━━━ Entries supplied

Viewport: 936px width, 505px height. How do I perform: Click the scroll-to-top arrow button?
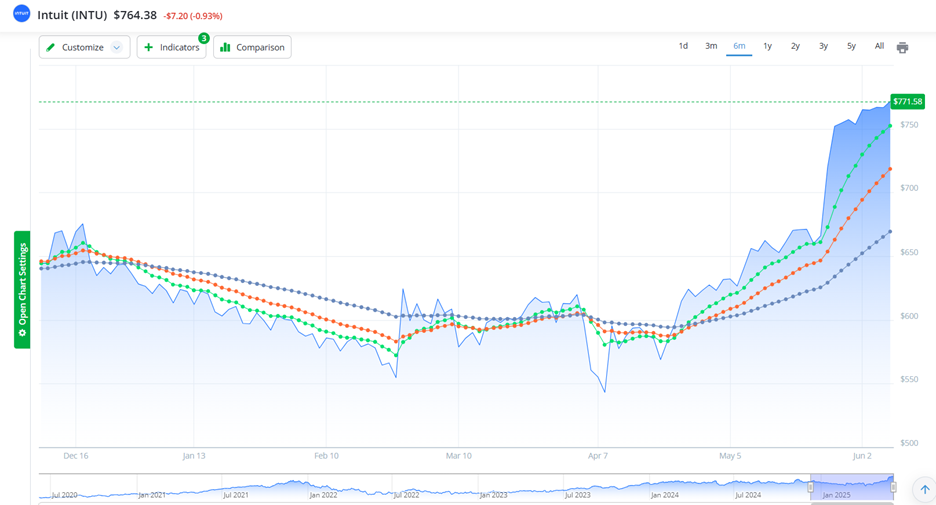click(x=925, y=490)
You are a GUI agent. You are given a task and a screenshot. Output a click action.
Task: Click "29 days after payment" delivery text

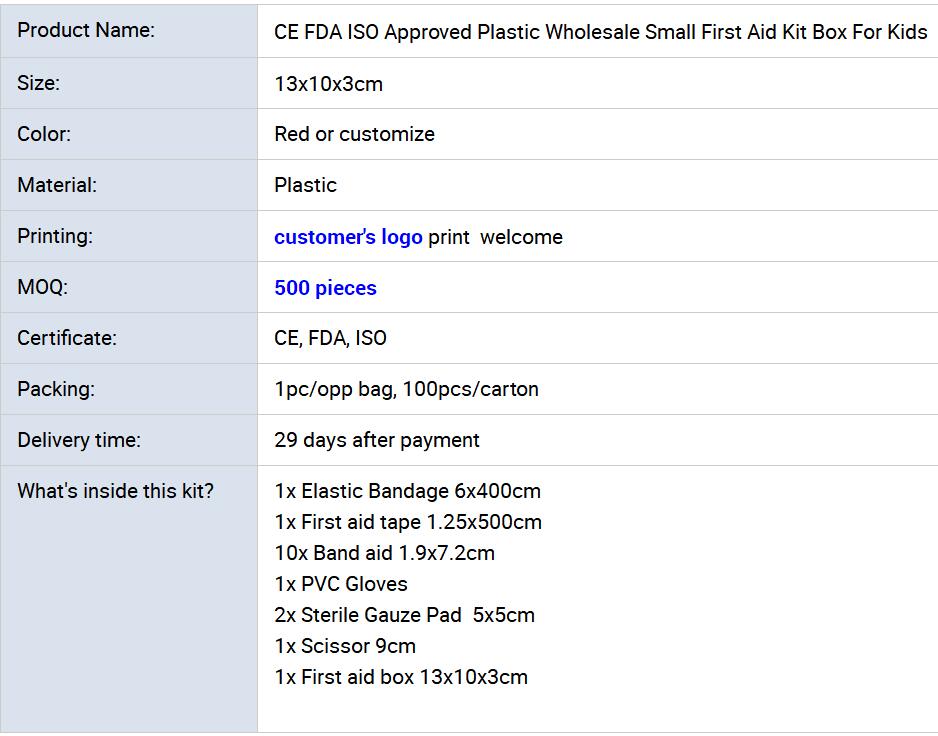click(x=377, y=440)
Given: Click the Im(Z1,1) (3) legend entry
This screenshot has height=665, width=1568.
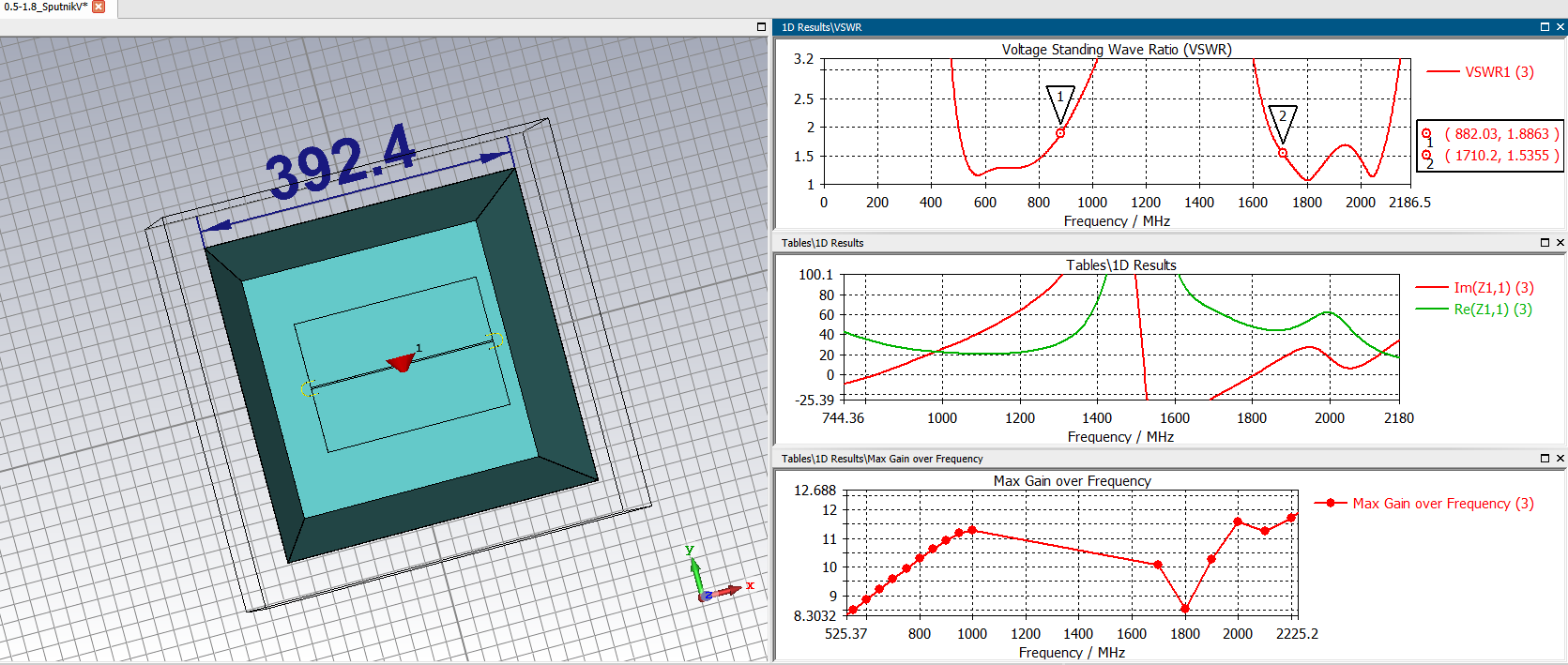Looking at the screenshot, I should (x=1493, y=288).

━━━━━━

* Exercise directions:
Revise the records, changing "legend entry" to "legend item" and keeping everything else the same. Omit the pictures from your answer.

* Output for this task:
Viewport: 936px width, 505px height. How do I perform: Click the scroll-to-top arrow button?
click(x=925, y=490)
You are a GUI agent. You are given a task and a screenshot. Output a click action.
Task: Click "29 days after payment" delivery text

click(x=377, y=440)
Given: Click the Im(Z1,1) (3) legend item
This screenshot has height=665, width=1568.
Looking at the screenshot, I should (x=1493, y=288).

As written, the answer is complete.